── PROVIDED RECORDS
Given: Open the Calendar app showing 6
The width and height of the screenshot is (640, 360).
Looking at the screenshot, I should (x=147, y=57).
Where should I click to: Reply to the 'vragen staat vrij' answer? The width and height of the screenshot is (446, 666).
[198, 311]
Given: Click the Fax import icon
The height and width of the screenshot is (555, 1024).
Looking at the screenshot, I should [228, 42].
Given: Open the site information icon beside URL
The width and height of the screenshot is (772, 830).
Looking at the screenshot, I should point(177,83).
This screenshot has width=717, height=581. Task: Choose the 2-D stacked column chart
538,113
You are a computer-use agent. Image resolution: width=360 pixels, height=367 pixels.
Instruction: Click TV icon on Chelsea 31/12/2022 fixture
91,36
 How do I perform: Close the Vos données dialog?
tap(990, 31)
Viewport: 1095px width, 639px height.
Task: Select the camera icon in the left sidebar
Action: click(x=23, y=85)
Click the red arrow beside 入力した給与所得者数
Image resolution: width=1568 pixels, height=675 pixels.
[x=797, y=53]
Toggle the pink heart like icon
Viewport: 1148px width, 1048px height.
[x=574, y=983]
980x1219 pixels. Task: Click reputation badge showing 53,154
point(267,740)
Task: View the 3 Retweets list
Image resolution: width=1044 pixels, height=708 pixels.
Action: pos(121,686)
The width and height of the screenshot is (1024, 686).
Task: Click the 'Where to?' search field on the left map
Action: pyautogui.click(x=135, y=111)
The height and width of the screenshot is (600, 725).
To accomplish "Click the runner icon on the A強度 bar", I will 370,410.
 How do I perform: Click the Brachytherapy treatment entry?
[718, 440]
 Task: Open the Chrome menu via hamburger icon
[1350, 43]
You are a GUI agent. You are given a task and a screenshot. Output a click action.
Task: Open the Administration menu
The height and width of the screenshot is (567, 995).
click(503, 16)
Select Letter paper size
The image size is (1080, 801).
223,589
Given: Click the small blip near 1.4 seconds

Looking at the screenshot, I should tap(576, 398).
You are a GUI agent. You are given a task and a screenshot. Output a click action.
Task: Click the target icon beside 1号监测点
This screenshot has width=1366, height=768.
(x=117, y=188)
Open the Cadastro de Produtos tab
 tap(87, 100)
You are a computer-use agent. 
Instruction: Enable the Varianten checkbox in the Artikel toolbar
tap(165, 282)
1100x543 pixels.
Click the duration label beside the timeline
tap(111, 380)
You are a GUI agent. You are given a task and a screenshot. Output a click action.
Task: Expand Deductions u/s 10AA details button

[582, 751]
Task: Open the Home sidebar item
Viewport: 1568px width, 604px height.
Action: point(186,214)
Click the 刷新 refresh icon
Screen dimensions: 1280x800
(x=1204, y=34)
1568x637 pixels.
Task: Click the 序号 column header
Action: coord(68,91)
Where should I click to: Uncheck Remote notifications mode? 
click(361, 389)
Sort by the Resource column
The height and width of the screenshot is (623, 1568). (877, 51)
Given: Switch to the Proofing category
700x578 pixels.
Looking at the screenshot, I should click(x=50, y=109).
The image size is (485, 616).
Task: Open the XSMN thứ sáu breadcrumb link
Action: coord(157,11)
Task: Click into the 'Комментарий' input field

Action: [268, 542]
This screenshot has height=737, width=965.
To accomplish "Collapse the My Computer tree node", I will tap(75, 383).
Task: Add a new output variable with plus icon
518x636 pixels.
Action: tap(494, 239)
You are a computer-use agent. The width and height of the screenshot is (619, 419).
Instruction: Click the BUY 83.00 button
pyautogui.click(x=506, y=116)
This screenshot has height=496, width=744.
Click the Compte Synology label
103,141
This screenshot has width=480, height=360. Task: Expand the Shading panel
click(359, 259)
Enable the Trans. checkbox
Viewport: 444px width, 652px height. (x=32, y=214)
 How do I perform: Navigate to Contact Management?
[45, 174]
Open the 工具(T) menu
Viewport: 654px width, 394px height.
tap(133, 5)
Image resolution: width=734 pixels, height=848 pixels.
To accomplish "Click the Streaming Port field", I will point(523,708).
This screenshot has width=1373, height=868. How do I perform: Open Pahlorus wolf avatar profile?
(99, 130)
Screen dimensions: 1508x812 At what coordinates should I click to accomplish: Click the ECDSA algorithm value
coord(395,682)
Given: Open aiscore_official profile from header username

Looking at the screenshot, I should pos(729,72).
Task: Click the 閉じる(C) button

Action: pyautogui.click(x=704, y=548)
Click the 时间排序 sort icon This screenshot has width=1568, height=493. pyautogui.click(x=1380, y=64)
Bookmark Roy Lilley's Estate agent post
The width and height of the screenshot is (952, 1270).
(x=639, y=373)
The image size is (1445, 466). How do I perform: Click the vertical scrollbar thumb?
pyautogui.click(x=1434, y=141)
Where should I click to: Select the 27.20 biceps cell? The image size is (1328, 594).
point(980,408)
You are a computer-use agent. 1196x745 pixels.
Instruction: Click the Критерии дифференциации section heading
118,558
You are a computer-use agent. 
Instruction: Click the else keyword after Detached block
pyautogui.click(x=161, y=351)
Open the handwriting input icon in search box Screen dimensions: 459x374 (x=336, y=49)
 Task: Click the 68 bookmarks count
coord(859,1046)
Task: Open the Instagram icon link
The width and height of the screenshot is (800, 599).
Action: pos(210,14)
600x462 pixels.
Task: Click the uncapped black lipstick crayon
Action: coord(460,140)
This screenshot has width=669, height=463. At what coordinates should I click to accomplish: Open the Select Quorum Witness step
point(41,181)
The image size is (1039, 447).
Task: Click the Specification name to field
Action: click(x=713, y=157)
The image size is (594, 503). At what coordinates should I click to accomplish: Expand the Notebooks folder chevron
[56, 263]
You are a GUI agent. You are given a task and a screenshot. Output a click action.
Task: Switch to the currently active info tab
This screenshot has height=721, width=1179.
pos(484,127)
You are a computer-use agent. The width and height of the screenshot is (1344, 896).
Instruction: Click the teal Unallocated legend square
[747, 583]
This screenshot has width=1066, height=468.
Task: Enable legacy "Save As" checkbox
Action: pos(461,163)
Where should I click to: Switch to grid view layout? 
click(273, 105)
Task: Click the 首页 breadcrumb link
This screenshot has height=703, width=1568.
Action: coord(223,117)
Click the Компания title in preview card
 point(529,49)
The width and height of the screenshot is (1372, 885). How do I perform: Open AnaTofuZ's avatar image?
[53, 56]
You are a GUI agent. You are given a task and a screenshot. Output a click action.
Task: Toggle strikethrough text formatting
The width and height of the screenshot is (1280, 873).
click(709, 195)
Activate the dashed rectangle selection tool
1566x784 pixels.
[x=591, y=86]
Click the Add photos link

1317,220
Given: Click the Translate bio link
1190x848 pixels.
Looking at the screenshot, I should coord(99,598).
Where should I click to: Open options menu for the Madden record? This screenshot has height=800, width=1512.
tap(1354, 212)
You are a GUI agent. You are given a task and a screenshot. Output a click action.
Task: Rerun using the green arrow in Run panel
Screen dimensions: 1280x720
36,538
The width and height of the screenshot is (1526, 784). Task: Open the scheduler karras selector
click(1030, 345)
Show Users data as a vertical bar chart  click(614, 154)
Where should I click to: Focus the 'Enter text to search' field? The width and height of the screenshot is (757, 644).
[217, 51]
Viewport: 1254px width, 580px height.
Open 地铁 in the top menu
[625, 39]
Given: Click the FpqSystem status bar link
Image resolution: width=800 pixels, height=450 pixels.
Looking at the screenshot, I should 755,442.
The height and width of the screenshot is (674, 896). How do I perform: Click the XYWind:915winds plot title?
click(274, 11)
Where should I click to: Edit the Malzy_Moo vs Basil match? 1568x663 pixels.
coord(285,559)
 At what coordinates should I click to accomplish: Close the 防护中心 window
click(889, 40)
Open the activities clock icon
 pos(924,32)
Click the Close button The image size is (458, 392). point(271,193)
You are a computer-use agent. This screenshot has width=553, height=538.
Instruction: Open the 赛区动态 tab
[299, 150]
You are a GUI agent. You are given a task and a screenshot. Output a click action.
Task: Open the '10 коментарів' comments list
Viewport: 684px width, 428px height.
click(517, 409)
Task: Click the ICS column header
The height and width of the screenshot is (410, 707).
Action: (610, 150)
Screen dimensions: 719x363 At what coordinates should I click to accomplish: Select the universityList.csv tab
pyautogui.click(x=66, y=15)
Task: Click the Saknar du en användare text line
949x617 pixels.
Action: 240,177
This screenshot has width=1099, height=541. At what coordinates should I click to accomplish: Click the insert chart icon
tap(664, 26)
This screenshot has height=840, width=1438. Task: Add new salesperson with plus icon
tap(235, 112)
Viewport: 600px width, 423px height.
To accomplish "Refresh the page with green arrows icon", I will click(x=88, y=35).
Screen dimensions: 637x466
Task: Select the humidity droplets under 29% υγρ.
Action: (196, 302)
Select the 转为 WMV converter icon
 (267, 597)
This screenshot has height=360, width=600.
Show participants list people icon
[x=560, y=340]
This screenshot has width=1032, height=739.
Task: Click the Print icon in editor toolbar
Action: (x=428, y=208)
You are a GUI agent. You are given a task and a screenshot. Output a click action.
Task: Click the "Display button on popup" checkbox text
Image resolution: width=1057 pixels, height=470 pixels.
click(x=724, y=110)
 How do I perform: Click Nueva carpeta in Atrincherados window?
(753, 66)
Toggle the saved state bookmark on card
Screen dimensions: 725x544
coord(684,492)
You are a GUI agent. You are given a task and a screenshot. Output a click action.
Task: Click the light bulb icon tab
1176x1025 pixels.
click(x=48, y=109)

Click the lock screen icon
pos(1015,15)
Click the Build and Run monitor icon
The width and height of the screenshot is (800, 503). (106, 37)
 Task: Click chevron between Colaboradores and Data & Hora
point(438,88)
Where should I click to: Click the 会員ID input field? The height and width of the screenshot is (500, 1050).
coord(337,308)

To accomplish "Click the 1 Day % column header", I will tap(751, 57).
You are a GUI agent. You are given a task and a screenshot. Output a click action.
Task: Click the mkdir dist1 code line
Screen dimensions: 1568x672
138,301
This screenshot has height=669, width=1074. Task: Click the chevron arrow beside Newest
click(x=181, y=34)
────
• **WORK REQUEST**:
Please output an exact copy of the lines above, from the opening line of the data down to the line that contains "Given: Click the Fax import icon".

• **EXERCISE ANSWER**:
Given: Open the Calendar app showing 6
The width and height of the screenshot is (640, 360).
Looking at the screenshot, I should (x=147, y=57).
Where should I click to: Reply to the 'vragen staat vrij' answer? The width and height of the screenshot is (446, 666).
[198, 311]
Given: Click the Fax import icon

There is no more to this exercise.